▸ Text extract
Tutorial code on how to build your own Deep Learning System in 2k Lines
C++ Python Makefile C


TinyFlow: Build Your Own DL System in 2K Lines

TinyFlow is "example code" for NNVM.

It demonstrates how can we build a clean, minimum and powerful computational graph based deep learning system with same API as TensorFlow. The operator code are implemented with Torch7 to reduce the effort to write operators while still demonstrating the concepts of the system (and Embedding Lua in C++ is kinda of fun:).

TinyFlow is a real deep learning system that can run on GPU and CPUs. To support the examples, it takes.

  • 927 lines code for operators
  • 734 lines of code for execution runtime
  • 71 lines of code for API glue
  • 233 lines of code for front-end

Note that more code in operators can easily be added to make it as feature complete as most existing deep learning systems.

What is it for

As explained in the goal of NNVM, it is important to make modular and reusable components for to enable us to build customized learning system easily.

  • Course Material for teaching DL system. TinyFlow can be used to teach student the concepts in deep learning systems.
    • e.g. design homeworks on implementing symbolic differentiation, memory allocation, operator fusion.
  • Experiment bed for learning system researchers. TinyFlow allows easy addition with new system features with the modular design being portable to other system that reuses NNVM.
  • Showcase of intermediate representation usecase. It demonstrates how intermediate representation like NNVM to be able to target multiple front-ends(TF, MXNet) and backends(Torch7, MXNet) with common set of optimizations.
  • Test bed on common reusable modules for DL system. TinyFlow, together with other systems(e.g. MXNet) can be used as testbed on the common reusable modules in deep learning to encourage front-end, optimization module and backends that are shared across frameworks.
  • Just for fun :)

We believe the Unix Philosophy can building learning system more fun and everyone can be able to build and understand learning system better.

The Design

  • The graph construction API is automatically reused from NNVM
  • We choose Torch7 as the default operator execution backend.
    • So TinyFlow can also be called "TorchFlow" since it is literally TensorFlow on top of Torch:)

▸ Dataset entries
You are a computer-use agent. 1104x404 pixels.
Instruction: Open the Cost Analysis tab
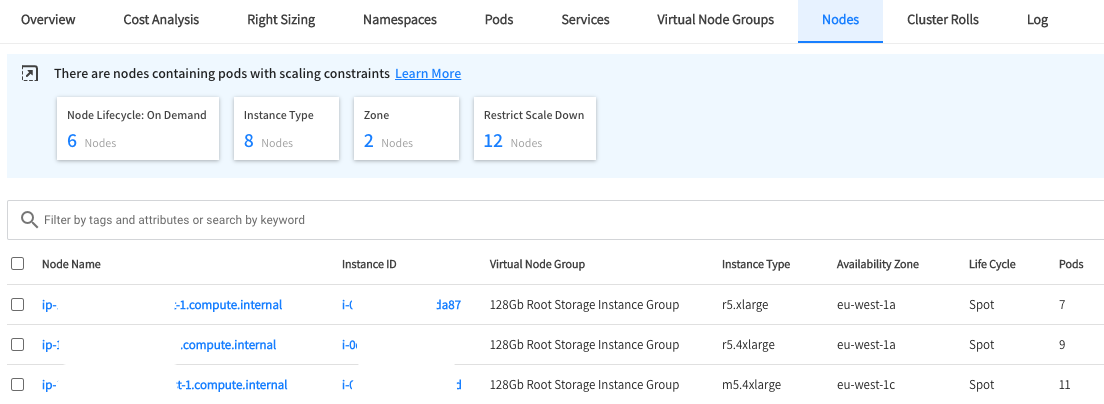(x=161, y=20)
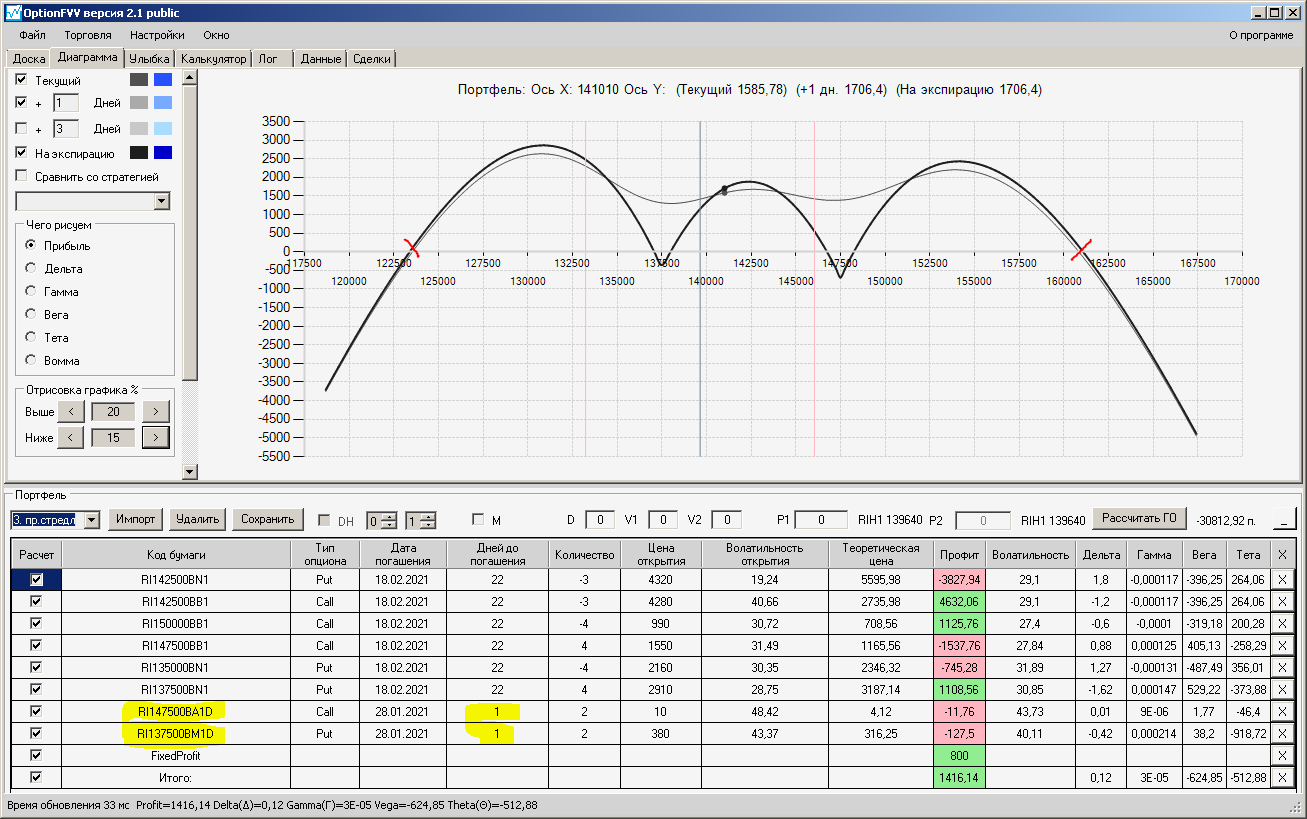Screen dimensions: 1307x819
Task: Open the Настройки menu
Action: (x=157, y=35)
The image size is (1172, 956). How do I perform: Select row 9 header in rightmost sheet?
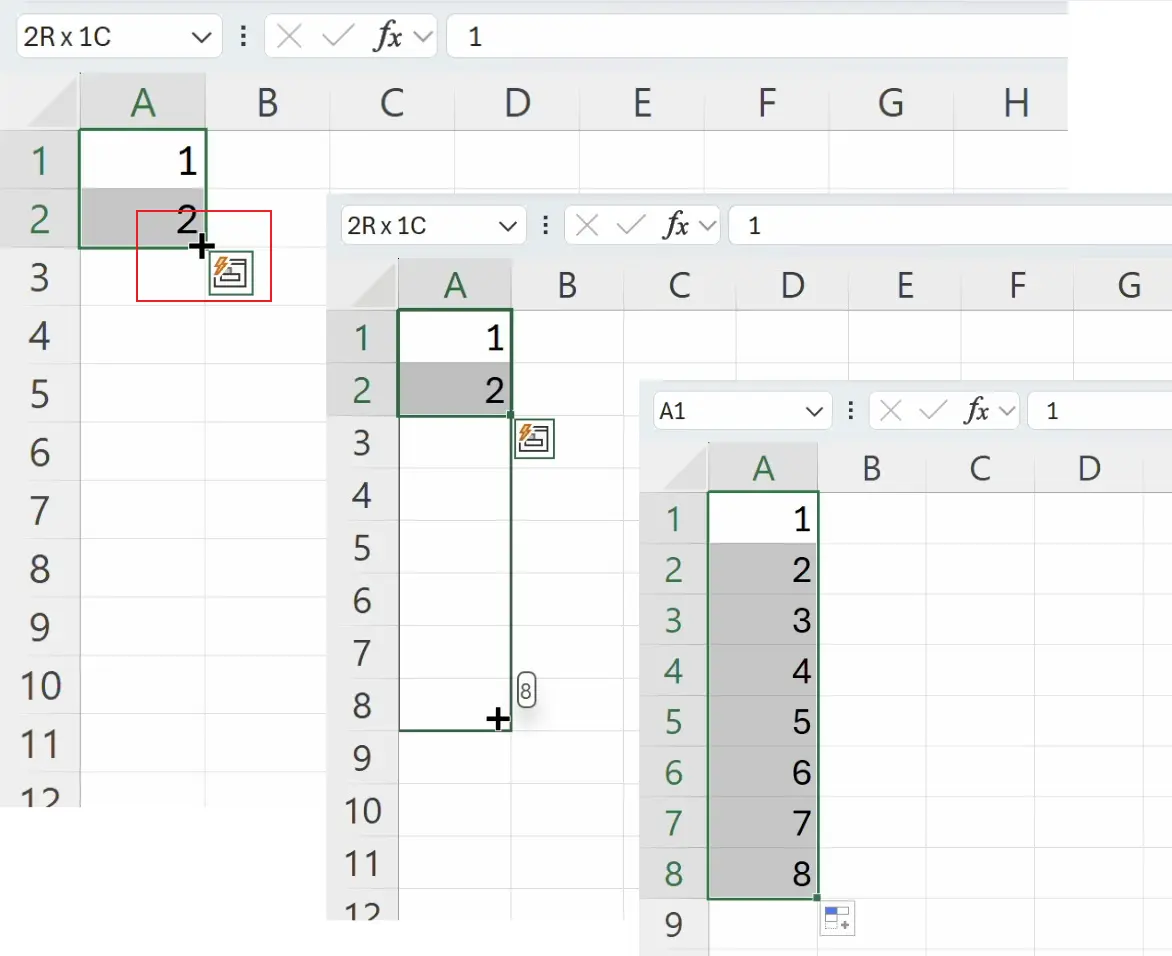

▸ Problem to work on
Carry on the TinyFlow overview from its last line. The items are not needed for what comes next.

▸ Exercise answer
    • This allows us to quickly implement the operators and focus code on the system part.
  • We intentionally choose to avoid using MXNet as front or backend, since MXNet already uses NNVM as intermediate layer, and it would be more fun to try something different.

Although it is minimum. TinyFlow still comes with many advanced design concepts in Deep Learning system.

  • Automatic differentiation.
  • Shape/type inference.
  • Static memory allocation for graph for memory efficient training/inference.

The operator implementation is easy Thanks to Torch7. More fun demonstrations will be added to the project.


Most of TinyFlow's code is self-contained.

  • TinyFlow depend on Torch7 for operator supports with minimum code.
    • We use a lightweight lua bridge code from dmlc-core/dmlc/lua.h
  • NNVM is used for graph representation and optimizations


  • Install Torch7
    • For OSX User, please install Torch with Lua 5.1 instead of LuaJIT, i.e. TORCH_LUA_VERSION=LUA51 ./install.sh
  • Set up environment variable TORCH_HOME to root of torch
  • Type make
  • Setup python path to include tinyflow and nnvm
export PYTHONPATH=${PYTHONPATH}:/path/to/tinyflow/python:/path/to/tinyflow/nnvm/python
  • Try example program python example/mnist_softmax.py

Enable Fusion in TinyFlow

  • Build NNVM with Fusion: uncomment fusion plugin part in config.mk, then make
  • Build TinyFlow: enable USE_FUSION in Makefile, then make
  • Try Example program example/mnist_lenet.py, change the config of session from tf.Session(config='gpu') to tf.Session(config='gpu fusion')